Repolarization abnormalities in Duchenne-type muscular dystrophy.

OBJECTIVES: Duchenne-type muscular dystrophy (DMD) is an X-linked recessive inherited disease affecting mainly the skeletal and cardiac muscles. We aimed to seek associations between the incidence of ventricular arrhythmias and corrected QT (QTc) dispersion and its component, corrected JT (JTc) dispersion in patients with DMD. STUDY
DESIGN: The study included 43 consecutive male patients (mean age 8.8+/-3.0 years; range 3 to 17 years) with DMD. On standard 12-lead electrocardiograms (ECG) the QT and JT intervals and the corrected QT (QTc) and JTc dispersions were calculated. Ventricular extrasystoles were assessed on 24-hour Holter ECG recordings. Ventricular dysrhythmic patterns were evaluated according to the Lown-Wolf classification. The results were compared with those of a control group of 34 healthy children (mean age 9.5+/-3.1 years).

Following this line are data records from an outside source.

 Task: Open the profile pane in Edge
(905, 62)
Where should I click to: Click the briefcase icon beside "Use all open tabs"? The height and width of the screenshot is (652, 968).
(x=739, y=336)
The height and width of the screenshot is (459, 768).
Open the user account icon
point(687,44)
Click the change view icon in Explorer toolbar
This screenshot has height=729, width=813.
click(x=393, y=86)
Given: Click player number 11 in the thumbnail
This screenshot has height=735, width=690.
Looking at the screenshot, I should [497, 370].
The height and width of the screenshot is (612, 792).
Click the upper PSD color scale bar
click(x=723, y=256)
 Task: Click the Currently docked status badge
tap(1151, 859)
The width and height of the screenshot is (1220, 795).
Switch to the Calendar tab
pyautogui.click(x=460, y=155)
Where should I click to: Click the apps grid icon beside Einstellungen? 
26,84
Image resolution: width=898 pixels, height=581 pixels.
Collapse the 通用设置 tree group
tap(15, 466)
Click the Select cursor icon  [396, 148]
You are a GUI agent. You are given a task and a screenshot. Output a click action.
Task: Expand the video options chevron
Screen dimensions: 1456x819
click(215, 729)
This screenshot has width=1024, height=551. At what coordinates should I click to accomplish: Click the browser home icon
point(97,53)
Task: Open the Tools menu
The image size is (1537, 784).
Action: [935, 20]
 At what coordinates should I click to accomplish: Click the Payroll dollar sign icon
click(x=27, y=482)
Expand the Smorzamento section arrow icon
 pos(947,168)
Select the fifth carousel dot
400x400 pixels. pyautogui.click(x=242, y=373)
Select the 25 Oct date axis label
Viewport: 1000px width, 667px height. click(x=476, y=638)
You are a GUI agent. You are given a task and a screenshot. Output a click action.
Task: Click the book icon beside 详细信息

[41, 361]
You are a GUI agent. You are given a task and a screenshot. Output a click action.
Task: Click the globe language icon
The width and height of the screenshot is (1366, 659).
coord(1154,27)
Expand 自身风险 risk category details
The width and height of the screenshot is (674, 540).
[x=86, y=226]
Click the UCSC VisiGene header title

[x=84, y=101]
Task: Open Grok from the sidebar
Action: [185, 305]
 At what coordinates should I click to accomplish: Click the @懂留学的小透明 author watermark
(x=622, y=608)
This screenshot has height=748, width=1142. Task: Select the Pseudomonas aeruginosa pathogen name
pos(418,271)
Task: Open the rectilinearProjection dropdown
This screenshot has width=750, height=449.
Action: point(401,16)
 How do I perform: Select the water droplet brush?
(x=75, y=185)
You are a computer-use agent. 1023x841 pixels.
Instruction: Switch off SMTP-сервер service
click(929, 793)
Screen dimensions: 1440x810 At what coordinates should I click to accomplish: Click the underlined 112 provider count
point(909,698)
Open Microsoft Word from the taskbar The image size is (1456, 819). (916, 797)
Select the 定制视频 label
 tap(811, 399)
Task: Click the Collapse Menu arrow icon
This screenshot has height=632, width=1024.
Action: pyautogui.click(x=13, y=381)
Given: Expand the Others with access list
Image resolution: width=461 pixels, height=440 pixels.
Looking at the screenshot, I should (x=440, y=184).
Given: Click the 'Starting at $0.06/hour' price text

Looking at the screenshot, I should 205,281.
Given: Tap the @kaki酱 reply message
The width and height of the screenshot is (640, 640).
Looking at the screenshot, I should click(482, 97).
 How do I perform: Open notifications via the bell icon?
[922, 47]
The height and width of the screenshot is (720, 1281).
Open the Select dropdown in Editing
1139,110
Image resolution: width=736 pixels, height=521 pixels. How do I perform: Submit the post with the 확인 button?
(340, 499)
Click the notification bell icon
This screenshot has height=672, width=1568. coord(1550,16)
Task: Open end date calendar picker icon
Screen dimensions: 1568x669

RESULTS: The mean QTc and JTc dispersion values were significantly higher in DMD patients compared to controls (QTc: 78.0+/-20.6 msec vs. 50.9+/-16.5 msec; JTc: 77.6+/-20.5 msec vs. 50.8+/-17.7 msec; p<0.05). The results of Holter monitoring were evaluated in 36 patients and in 33 controls. Ventricular extrasystoles were found in six patients (16.7%) and in one (grade I) control subject (3%). The incidence of pathological findings was significantly higher in the study group (p<0.05), including grade I pathology in four patients, grade II pathology in one patient, and grade IV in one patient. QTc and JTc dispersion values of the patients with and without ventricular extrasystoles showed no statistically significant difference (p>0.05).
CONCLUSION: Similar QTc and JTc dispersion values detected in patients with and without ventricular extrasystoles may suggest that ventricular repolarization abnormalities occur in early life and may predispose to the development of ventricular arrhythmias in the long-term.